Nous ne parlons pas d’objets massifs au sens de trou noir, mais au sens macroscopique – deux peaux de tambour vibrantes de 15 micromètres de large.

L’étape suivante consistera à vérifier si ces vibrations sont téléportées entre les deux objets.

“Notre travail étend qualitativement la gamme des systèmes physiques intriqués et a des implications pour le traitement de l’information quantique, les mesures de précision et les tests des limites de la mécanique quantique”, écrivent les chercheurs.

S’appuyant sur des recherches remontant à 2014, les nouvelles expériences ont utilisé deux peaux de tambour vibrantes pour représenter des objets massifs, ou des oscillateurs mécaniques massifs pour utiliser le terme technique.

Chacune d’entre elles avait un diamètre de 15 micromètres, soit environ la largeur d’un cheveu humain.
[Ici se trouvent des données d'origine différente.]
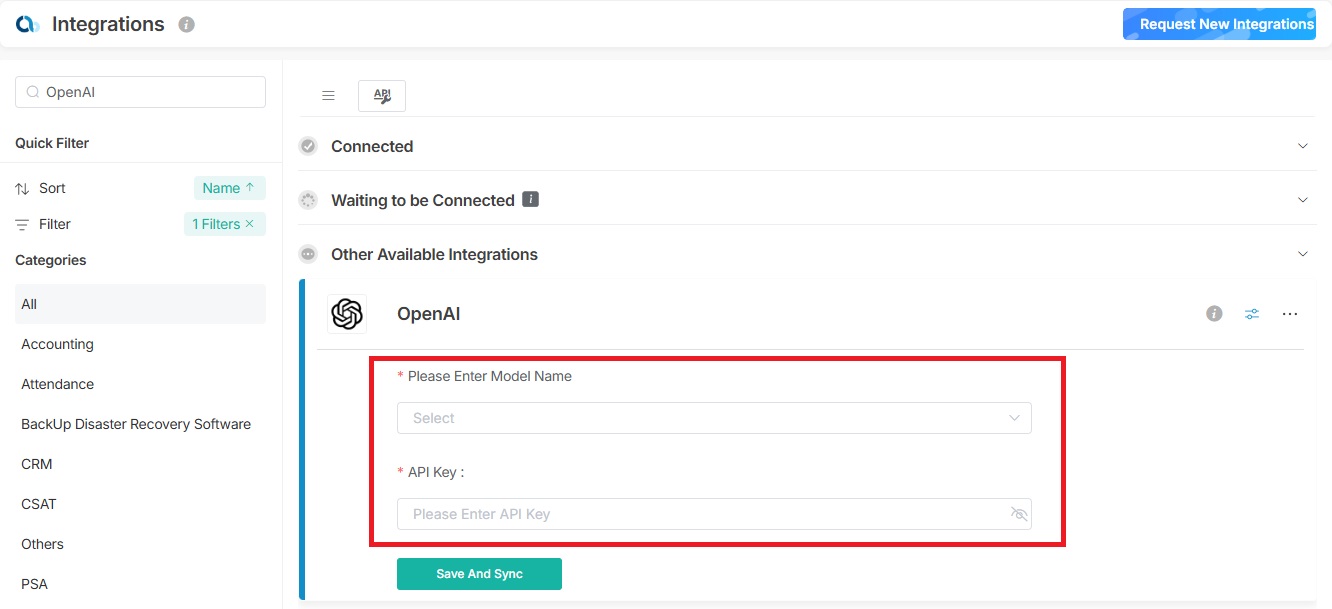The width and height of the screenshot is (1332, 609).
Task: Toggle API Key visibility eye icon
Action: [x=1019, y=514]
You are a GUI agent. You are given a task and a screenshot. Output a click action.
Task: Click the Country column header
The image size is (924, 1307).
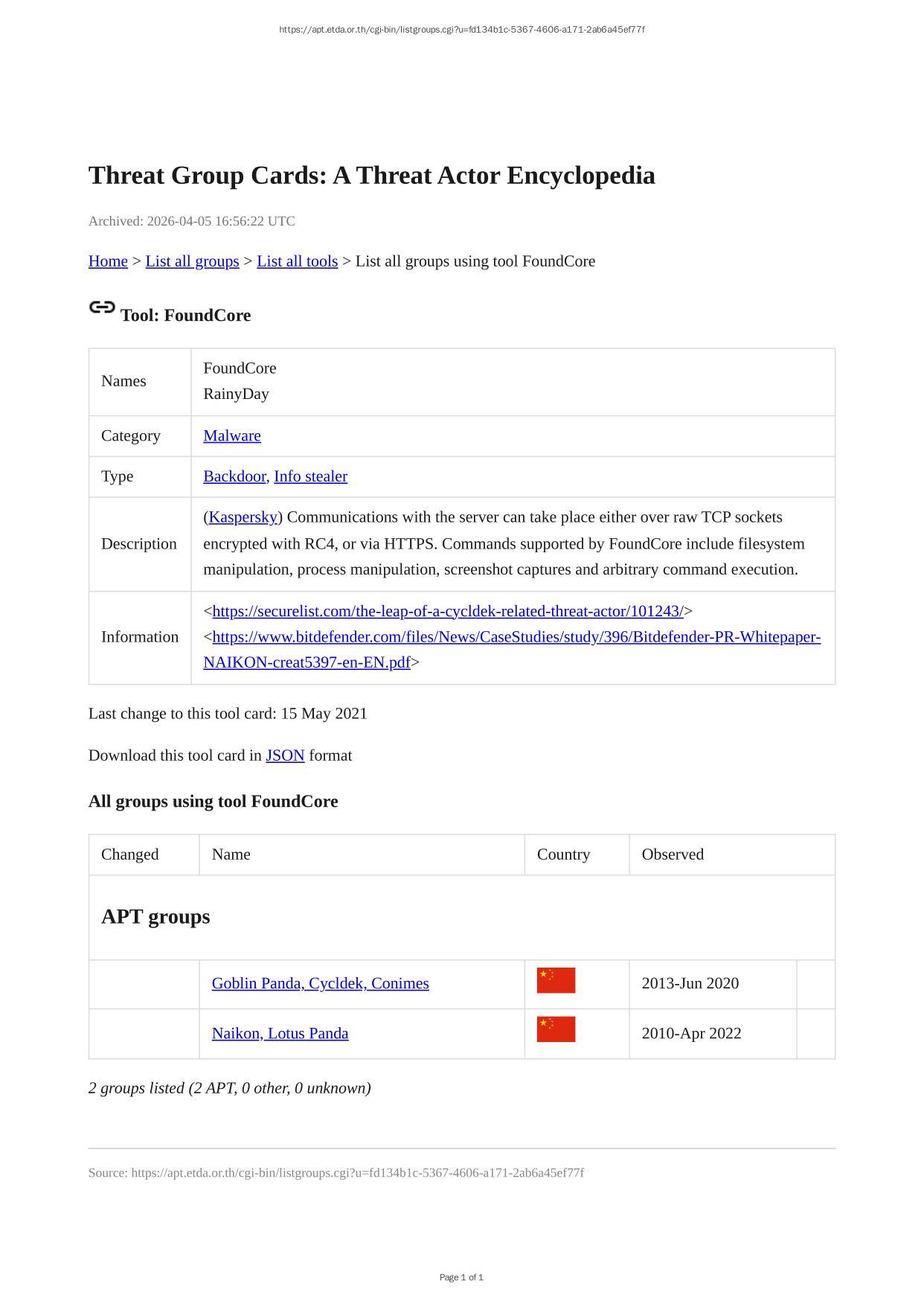click(563, 854)
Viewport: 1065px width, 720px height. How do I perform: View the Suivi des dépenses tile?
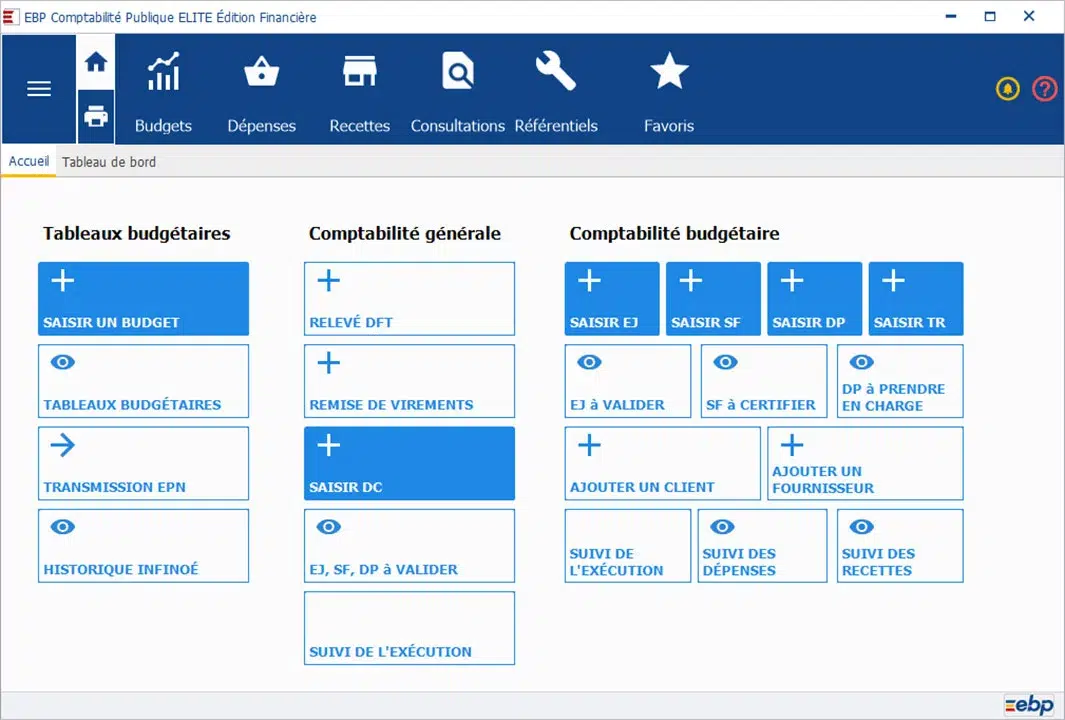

Pas massive pour nous, mais massive par rapport aux échelles atomiques utilisées précédemment pour démontrer l’intrication quantique – chaque peau de tambour était composée de trillions d’atomes.

Pour obtenir ces résultats, l’équipe a refroidi un circuit électrique supraconducteur juste au-dessus du zéro absolu, soit environ -273 degrés Celsius (-459,4 degrés Fahrenheit). Ce circuit a ensuite été contrôlé et mesuré à l’aide de faibles champs de micro-ondes.

Grâce à l’application de micro-ondes, les peaux de tambour du circuit ont pu vibrer à une fréquence ultrasonore élevée, produisant les vibrations qui ont donné naissance à l’état quantique particulier dont Einstein s’était gratté la tête dans les années 1930.

“C’est, bien sûr, une immense satisfaction de voir la vision que vous avez exposée se concrétiser, et c’est passionnant d’imaginer où des expériences comme celle-ci pourraient finalement mener, et quelles connaissances fondamentales et quel développement technologique elles pourraient finalement apporter”, a déclaré l’un des membres de l’équipe, Matt Woolley, de l’université de Nouvelle-Galles du Sud en Australie.

Les températures extrêmement basses et les champs électriques du circuit ont éliminé toute forme de perturbation et d’interférence des tambours, ne laissant derrière eux que les vibrations de la mécanique quantique.

Autre exploit impressionnant : le maintien de l’état d’intrication pendant près d’une demi-heure, alors que les expériences précédentes peinaient à atteindre des fractions de seconde.

Maintenant que cette percée a été réalisée à une échelle proche de ce que nous pouvons voir à l’œil nu, elle pourrait conduire à toutes sortes de nouvelles découvertes dans le domaine : de la façon dont la gravité et la mécanique quantique fonctionnent ensemble, à la possibilité de téléporter des vibrations mécaniques à travers des objets intriqués.

“La prochaine étape consistera à démontrer la téléportation des vibrations mécaniques”, déclare Woolley. “Dans la téléportation, les propriétés physiques d’un objet peuvent être transmises en utilisant le canal de l'”action spooky”.”

Einstein lui-même l’a décrite comme les deux moitiés d’une même pièce de monnaie, divisées : si vous avez pile, l’autre moitié doit être face, même si elle se trouve à des millions d’années-lumière.

dans le cas de la téléportation quantique, les propriétés des corps physiques peuvent être transmises à travers des distances arbitraires en utilisant le canal de l'”action étrange à distance””, explique l’un des membres de l’équipe, Caspar Ockeloen-Korppi, de l’université Aalto en Finlande.

“Nous sommes encore assez loin de Star Trek, cependant”

S’il est difficile de dire où ces travaux nous mèneront ensuite, on ne saurait sous-estimer l’importance d’avoir fait ce premier pas vers la mécanique quantique macroscopique.

“Il est clair que l’ère des machines quantiques massives est arrivée”, explique Woolley dans un article pour The Conversation. “Et elle est là pour rester”

Les recherches ont été publiées dans la revue Nature.